Orioles dive by Tigers, 3-2

Ripken's save caps big night of defense for 3rd win in row

Ryan shares closer role

Outfield still in flux

Segui hit lifts Hentgen

May 17, 2001|By Joe Strauss | Joe Strauss,SUN STAFF

A season of incremental change advanced another step for the Orioles last night. Wrapped within a compelling 3-2 win over the Detroit Tigers before 27,722 at Camden Yards, a closer's role was thrown open and an outfield's composition altered. Cal Ripken replied to another unspoken challenge by preserving the game with an eighth-inning dive and received a standing ovation.

More obviously, starting pitcher Pat Hentgen tied up the Tigers before a tag-team bullpen covered the final six outs to give the Orioles their second three-game winning streak. He pitched with a lead throughout because of David Segui's two-run, two-out single in the first inning.

The Orioles constructed a reel of defensive gems culminating in a game-ending double play behind left-handed reliever B. J. Ryan with runners at first and third. Second baseman Jerry Hairston scooped Jose Macias' line drive just before it touched down, flipped to shortstop Mike Bordick, and jumped for joy when Bordick completed the turn to double Roger Cedeno off first.

The Orioles are 13-0 this season when leading after seven innings. Last night represented their second challenge in three games.

Buddy Groom and Mike Trombley pitched an eighth inning that required Ripken's diving stop to his right to glove a two-hop grounder and hold the runner representing the tying run at third base. Trombley then finished the inning by striking out Juan Encarnacion with the bases loaded.

Regarding Ripken's stop against Dean Palmer, Hentgen said, "I think that was obviously the play of the game."

"There were many moments in the game where that game could have been decided, but luckily they went our way," said Ripken, well aware of the club's desire to acquire his successor.

Last night's loudest statement came from manager Mike Hargrove. Three days after Ryan Kohlmeier surrendered a game-tying home run to New York Yankees right fielder Paul O'Neill, Hargrove bypassed him in favor of Ryan against a string of left-handed hitters. Kohlmeier, who has converted six of eight save chances this season but allowed five home runs, will be recognized before tonight's game as last season's top AL rookie closer, a role he now shares at best.

"Ryan has been a little streaky this year and that probably has as much to do with this as anything. It's not that I don't have confidence in him, but there are good situations and bad situations," Hargrove said. "He's a young guy trying to establish himself and get his feet on the ground. It's tough to go out in tough situations every time out and accomplish that. So I'm trying to take as much pressure off him as anything."

Asked if the role is now a shared one, Hargrove said, "For right now it probably is."
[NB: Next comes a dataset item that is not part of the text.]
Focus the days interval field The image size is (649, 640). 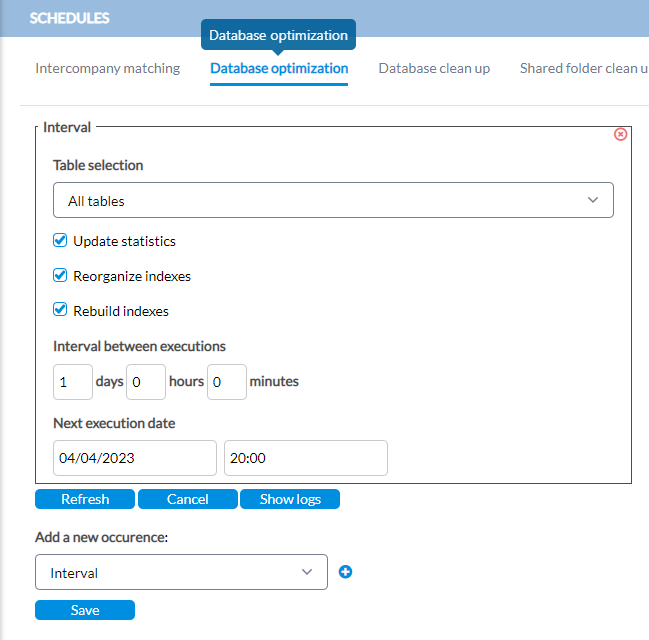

Kohlmeier converted 13 of 14 save chances last season and has been scored upon in only one of his last seven appearances. However, the Orioles have become impatient about his high walk ratio and left-handed hitters' .290 batting average against him. The Orioles have spread 10 saves among four relievers; Kohlmeier's last came on May 1.

"That doesn't mean Ryan is not still the closer. On the road trip we [looked for matchups]. Obviously, the one time we didn't do it was in New York when O'Neill hit the ball out of the ballpark with two outs. Ryan is still a big part ot the bullpen. His role may be diminished somewhat, but he's still going to pitch in save situations. I would hesitate not to call him the closer, but he'll have some help out there."

Winning for the first time since beating the Tigers on April 24, Hentgen (2-3) has earned more than he's received this season. Last night represented the seventh time in nine starts he has allowed three earned runs or fewer in at least six innings. It was also the seventh time the Orioles have scored three runs or fewer with him in a game. The decision advanced Hentgen's lifetime record to 13-4 against his hometown team, which spurned him in last winter's free-agent market.

"I think when you have good command you can get quick outs and be efficient with your pitches," said Hentgen, who threw 100 pitches in his seven-inning outing. "I think that happened today and we made some good plays defensively. A lot of things happened our way tonight."

The Orioles reached Tigers starter Jeff Weaver (3-5) for a 3-0 lead then survived bases-empty home runs against Hentgen by Bobby Higginson and Encarnacion. Weaver pitched a three-hit complete game but couldn't overcome his early control lapse.

Brady Anderson and Delino DeShields had each started 35 of the Orioles' first 38 games. However, Segui's return from the disabled list Tuesday means their joint appearances in the outfield will become increasingly rare.

Before the game, Hargrove diplomatically described a rotating arrangement while also confirming it will be Chris Richard among the team's left-handed hitters who will most likely receive time against left-handed pitching. DeShields last night took over the leadoff role as Anderson sat.